January 29, 2010

Happy Birthday, Lawrence Hargrave

Born in England in 1850, Hargrave immigrated with his family to Australia. A teen when he arrived “down under,” Hargrave eagerly
accepted positions on ships and thus helped explore Australia and nearby places.

He failed the test required to graduate from his school and instead became an engineering apprentice; as an engineer he continued to go on explo
ratory expeditions. Later he settled in Sydney and became an assistant astronomical observer at the Sydney Observatory.

When Hargrave's father died and Hargrave came into his inheritance, he resigned from the observatory position and gave the rest of his life to research work. He invented many devices but never applied for a patent on any of them. He did not need the money, but he also very much believed in the idea of scientists publishing their work for all humankind to elaborate on and benefit from.

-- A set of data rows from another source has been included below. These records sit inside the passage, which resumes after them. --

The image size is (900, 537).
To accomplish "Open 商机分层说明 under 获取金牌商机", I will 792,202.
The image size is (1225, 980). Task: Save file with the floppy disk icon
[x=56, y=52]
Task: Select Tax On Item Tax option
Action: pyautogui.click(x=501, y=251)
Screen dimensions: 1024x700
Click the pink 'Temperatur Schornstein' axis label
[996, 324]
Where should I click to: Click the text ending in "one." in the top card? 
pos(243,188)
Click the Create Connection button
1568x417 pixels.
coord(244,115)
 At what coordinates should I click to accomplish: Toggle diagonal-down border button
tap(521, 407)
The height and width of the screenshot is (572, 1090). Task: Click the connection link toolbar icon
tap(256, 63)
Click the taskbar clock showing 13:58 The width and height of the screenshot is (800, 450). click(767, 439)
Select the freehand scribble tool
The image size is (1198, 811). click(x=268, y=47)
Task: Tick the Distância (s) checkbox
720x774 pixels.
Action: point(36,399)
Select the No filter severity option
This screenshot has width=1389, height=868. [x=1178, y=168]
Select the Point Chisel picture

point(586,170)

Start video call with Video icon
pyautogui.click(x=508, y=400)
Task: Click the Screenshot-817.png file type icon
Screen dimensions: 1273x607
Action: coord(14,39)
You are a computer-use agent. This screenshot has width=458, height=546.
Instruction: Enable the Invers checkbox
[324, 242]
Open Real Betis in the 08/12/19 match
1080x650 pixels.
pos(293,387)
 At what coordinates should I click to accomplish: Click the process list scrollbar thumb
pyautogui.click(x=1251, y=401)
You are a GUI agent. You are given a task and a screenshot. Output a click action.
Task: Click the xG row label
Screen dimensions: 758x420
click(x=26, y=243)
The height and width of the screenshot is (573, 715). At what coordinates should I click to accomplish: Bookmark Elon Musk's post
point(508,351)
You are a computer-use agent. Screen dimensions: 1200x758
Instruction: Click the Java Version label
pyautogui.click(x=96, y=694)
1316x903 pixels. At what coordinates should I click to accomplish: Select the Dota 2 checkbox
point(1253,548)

Hargrave particularly worked on flying machines and made major contributions in knowledge about flight stability and the shape of wings and propeller blades. He also worked on the rotary engine, and his ideas were used by many early aircraft until around 1920.

Hargrave is most associated with box kites; this invention was used to experiment with lift and drag (he himself went on flights, lifted by his kites), and box kites were later used for weather measurements and were used as the basis for gliders and airplanes.

Hargrave was a very good experimenter and made beautiful models. He certainly contributed to the sum of human knowledge (his main goal) but was more widely respected for his contributions after his death than during his life.

Words of Wisdom

Hargrave said, “The flying machine of the future will not be born fully fledged and capable of a flight for 1000 miles or so. Like everything else it must be evolved gradually. The first difficulty is to get a thing that will fly at all. When this is made, a full description should be published as an aid to others.”

Wisdom Without Words

Hargrave was once asked to give a lecture, and he admitted that teaching and lecturing were not in his skill set. Indeed, he was known as a man of few words.

Still, Hargrave was too modest—he showed himself very capable of teaching when he spent afternoons working with kids to build and fly box kites. He also donated all of his models to museums, explaining that they were “knowledge without words.”

Celebrate Hargrave

  • Fly a kite.
Maybe even a box kite! Blue Sky Lark has a website with a picture of Hargrave's original design (box kites are also called “cellular kites”) and many other forms elaborated from his ideas.
  • Build a model. Local hobby shops and toy stores usually sell a variety of models to put together and paint. Or go online for help, such as this model airplane site.


  1. I never even heard of Hargrave. Did the Wright brothers know about him?

  2. Apparently everyone working on flight used some of the principles he discovered about wing/propeller shape, and about the stability of box kites in flight (hence biplane structure), and thus everyone working on flight built off of his work. He made significant contributions to human flight, but lots of others whose names we don't know did, too!

  3. Nice to see the life and work of Lawrence Hargrave being covered here. I did a little research on this pioneer too, as part of my on-going hobby/business of documenting the kiting world. I share something of his passion for designing and building kites... (even call the same country Home!) Hargrave was indeed very influential in the early years of aviation.